No setor ferroviário, o Programa de Investimentos em Logística (PIL) projeta investimento de R$ 56 bilhões nos primeiros cinco anos da concessão de dez mil km de ferrovias. Há planos para outros quatro mil km de concessões ferroviárias, segundo o Valor Setorial. Somam-se a esses os investimentos que estão sendo realizados pelas atuais concessionárias e a Valec, além do Trem de Alta Velocidade.
 
Na OCDE, a necessidade de investimentos tão grandes em um setor tão peculiar, em termos de prazos e riscos, tem gerado grande preocupação com a criação de mecanismos de financiamento.

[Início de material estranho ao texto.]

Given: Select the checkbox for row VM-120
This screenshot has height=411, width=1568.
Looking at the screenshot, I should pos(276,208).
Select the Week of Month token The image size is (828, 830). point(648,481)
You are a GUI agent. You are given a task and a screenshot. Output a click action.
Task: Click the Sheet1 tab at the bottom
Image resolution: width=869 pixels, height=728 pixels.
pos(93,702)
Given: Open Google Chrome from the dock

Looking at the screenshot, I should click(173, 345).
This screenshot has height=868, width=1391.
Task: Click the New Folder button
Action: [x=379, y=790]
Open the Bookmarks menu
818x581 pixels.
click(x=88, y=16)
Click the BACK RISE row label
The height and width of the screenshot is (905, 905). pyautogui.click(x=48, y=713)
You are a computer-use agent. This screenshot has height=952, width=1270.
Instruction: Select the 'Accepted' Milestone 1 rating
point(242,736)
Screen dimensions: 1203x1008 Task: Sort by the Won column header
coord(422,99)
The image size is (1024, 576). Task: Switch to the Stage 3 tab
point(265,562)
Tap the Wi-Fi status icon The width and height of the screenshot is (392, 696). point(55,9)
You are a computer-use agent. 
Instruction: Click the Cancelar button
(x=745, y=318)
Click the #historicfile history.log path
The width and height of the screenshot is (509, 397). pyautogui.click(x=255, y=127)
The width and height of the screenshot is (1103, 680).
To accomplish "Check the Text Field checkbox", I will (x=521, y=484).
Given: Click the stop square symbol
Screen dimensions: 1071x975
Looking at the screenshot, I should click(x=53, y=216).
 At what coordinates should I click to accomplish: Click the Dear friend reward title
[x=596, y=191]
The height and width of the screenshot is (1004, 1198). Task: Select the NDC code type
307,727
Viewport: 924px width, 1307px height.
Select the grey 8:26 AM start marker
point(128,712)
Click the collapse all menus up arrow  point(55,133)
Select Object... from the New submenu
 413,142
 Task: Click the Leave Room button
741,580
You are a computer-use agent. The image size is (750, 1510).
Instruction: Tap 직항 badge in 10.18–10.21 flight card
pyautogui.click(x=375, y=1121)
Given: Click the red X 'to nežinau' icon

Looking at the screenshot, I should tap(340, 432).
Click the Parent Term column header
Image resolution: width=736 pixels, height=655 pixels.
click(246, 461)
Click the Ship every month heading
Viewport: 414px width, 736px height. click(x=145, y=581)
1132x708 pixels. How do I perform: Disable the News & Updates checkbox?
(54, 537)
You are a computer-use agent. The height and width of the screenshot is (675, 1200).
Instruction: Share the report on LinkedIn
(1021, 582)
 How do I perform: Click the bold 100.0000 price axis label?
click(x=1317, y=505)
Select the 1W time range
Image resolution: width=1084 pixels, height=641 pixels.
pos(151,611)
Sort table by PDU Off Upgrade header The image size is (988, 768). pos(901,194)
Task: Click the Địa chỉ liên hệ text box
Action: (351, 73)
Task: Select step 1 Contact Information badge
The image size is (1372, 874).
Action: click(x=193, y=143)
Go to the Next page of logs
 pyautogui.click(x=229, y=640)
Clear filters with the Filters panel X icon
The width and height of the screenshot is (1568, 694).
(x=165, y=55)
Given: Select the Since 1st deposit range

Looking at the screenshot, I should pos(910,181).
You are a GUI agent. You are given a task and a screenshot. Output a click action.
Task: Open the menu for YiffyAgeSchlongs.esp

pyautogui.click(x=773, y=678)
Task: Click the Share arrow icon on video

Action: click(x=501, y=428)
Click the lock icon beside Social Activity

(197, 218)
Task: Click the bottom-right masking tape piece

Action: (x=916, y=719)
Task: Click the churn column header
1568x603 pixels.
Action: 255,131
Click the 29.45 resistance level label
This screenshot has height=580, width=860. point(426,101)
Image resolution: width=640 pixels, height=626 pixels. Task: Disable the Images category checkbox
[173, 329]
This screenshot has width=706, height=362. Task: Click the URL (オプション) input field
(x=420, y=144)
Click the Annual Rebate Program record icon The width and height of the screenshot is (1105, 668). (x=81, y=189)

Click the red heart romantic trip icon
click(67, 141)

Com as contas públicas comprometidas e as regras de Basileia 3 restringindo o crédito bancário ao setor, o foco recai em aumentar a participação dos investidores institucionais. Temas como risco regulatório, securitização de recebíveis, segregação de riscos e mecanismos de garantia estão no topo da agenda.
 
No Brasil, por outro lado, o esforço de promover investimentos tem se dado em paralelo a reformas regulatórias mais focadas em promover a modicidade tarifária. Esse é o caso do setor ferroviário, cujo modelo regulatório mudou bastante nos dois últimos anos.
 
A mudança mais recente é a desverticalização das atividades de gestão da infraestrutura (os trilhos) e de transporte ferroviário (locomotiva e vagões), que vai valer para as novas concessões. Passam a existir três tipos de agentes no setor: os provedores de infraestrutura, que investem e mantêm a via férrea; os operadores independentes de transporte, que vendem o serviço de transporte e pagam pelo uso da infraestrutura; e a Valec, que paga pelo direito de usar a infraestrutura e a vende aos operadores de transporte.
 
O objetivo é criar competição entre operadores de transporte, para ter tarifas mais baixas. O fato de a Valec assumir o risco de demanda, pagando pelo uso de toda a capacidade, mesmo que parte fique ociosa, é também uma forma de subsidiar a tarifa de transporte. O modelo tem, porém, riscos óbvios, da capacidade de pagamento da Valec, que dependerá do orçamento anual, até questões de governança entre os três tipos de agentes, que tendem a investir menos que o ideal em manutenção. Esse modelo foi tentado na Inglaterra e depois abandonado.
 
Como a desverticalização não é possível nas concessões já existentes, em 2011 três resoluções da ANTT promoveram a desagregação dos serviços de transporte e infraestrutura, alterando sensivelmente o modelo regulatório existente desde os anos 1990. O objetivo e a lógica da mudança são semelhantes às do PIL, mas sua implementação é mais complexa, devido a problemas de assimetria de informação, que são mitigados nas novas concessões pela presença da Valec. A medida, entre outras consequências, vai aumentar o custo de monitoramento e gestão do sistema, para concessionárias e ANTT.
 
Como a desagregação vertical deve ter um impacto limitado sobre as tarifas de transporte nas atuais concessões, o regulador atuou diretamente sobre elas com uma ampla revisão tarifária em 2012. Para isso se utilizou um novo modelo de cálculo dos custos por trecho ferroviário e tipo de carga, ao qual se adicionou uma remuneração pelo capital investido, a partir do cálculo da base de capital e da fixação de uma taxa de retorno. Nessa revisão, segundo estimativas do Ipea, houve um corte médio de 25% no teto tarifário.
 
Os contratos de concessão ferroviária preveem que os tetos tarifários podem ser revistos a qualquer momento, por iniciativa da concessionária, ou a cada cinco anos, quando é o poder público que requer a revisão. Nos dois casos, porém, a revisão deve ocorrer apenas para restabelecer o equilíbrio econômico-financeiro original do contrato. Nesse sentido, em 2012 não se mudou apenas o valor dos tetos tarifários, mas também a lógica com que esses são fixados.
 
O setor ferroviário não é um caso isolado de hiperatividade regulatória, que também vem afetando outros setores. Essas mudanças conflitam com a regra de ouro da infraestrutura: para atrair o investidor privado deve-se minimizar, e não ampliar, o risco político-regulatório. Com tantas oportunidades surgindo mundo afora, o perigo é que todos esses planos de investimento acabem ficando só nisso, planos.
 
Armando Castelar Pinheiro é coordenador de Economia Aplicada do Ibre/FGV e professor do IE/UFRJ.